Rods are good at ‘seeing’:

things that move but only in black and white
seeing in the dark
seeing things on the sides of us (peripheral vision)
Cones are good at ‘seeing’:

things that are still
fine details of thing in daylight
objects in color
things in fine detail including reading, looking at photographs and recognizing faces
Symptoms

gradual loss of night vision
gradual loss of peripheral vision
sensitivity to bright light
vision is best at dusk
errors in color vision in both red-green and blue-yellow ranges
Young children with Rod-Cone Dystrophy may develop:

Fast ‘to and fro’ movements of the eyes.
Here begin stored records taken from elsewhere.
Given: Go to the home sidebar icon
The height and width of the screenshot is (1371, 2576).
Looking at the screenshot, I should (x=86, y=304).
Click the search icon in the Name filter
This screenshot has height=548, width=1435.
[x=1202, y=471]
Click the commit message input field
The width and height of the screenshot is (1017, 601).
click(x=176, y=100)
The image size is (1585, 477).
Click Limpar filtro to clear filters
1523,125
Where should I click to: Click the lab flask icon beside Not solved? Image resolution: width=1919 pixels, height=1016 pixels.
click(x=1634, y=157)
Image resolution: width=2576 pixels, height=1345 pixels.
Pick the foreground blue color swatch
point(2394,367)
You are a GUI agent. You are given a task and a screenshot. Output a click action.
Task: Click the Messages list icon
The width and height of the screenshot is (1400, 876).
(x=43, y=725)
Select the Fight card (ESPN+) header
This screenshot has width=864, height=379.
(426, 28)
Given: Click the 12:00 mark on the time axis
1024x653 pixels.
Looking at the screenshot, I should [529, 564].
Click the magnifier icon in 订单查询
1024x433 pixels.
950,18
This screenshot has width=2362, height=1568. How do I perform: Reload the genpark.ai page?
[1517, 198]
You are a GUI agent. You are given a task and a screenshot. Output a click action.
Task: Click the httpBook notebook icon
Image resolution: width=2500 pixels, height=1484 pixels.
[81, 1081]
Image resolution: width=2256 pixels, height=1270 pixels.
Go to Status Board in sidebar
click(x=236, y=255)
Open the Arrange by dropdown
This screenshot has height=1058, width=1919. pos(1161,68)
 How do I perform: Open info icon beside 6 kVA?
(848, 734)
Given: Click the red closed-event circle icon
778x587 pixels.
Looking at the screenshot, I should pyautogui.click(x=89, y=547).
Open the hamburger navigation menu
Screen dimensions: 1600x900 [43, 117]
This is referred to Nystagmus.
‘Roving’ eye movements where the eyes appear to slowly wander around not fixing and staying still on any objects.
‘Eye Poking’ where the child touches their eyes with their fingers.
Parents will often notice these signs by the way the child acts.

Causes

There are many different causes of Rod-Cone Dystrophies. Often one does not know why a child has a Rod-Cone Dystrophy. When no cause can be identified this is called Idiopathic.

Most Rod-Cone Dystrophies are genetically based and result from “misprints” in a child’s genes, and are typically carried forward from the parents’ genes although sometimes by chance a new mistake occurs in the child’s genes and the parents’ genes are normal.

Conventional Treatment

There is no good conventional way to stop the sight loss in Rod-Cone Dystrophy.

Related Conditions

Other eye conditions where the rod and cone photoreceptor cells do not work properly include: Leber’s Amaurosis, Retinitis Pigmentosa, Usher’s Syndrome and Batten’s Disease.

Synonyms: Retinal Cone Degeneration, Retinal Cone-Rod Dystrophy, Cone Rod Dystrophy, Combined Cone-Rod Degeneration, Cone Rod Degeneration, Progressive Cone Rod Dystrophy, Retinal Cone Dystrophy, Retinal Cone Rod Dystrophy

Research

Though there are no specific studies on nutrients and this particular condition, there is extensive research on nutrients such as lutein, zeaxanthin and bilberry among others that have been shown to be essential for the health of the rod-cone structures. Based on these studies, Dr. Grossman has selected specific nutrients and products to help support this part of the eye and overall eye health. Some research on macular degenerationor retinitis pigmentosa may be applicable.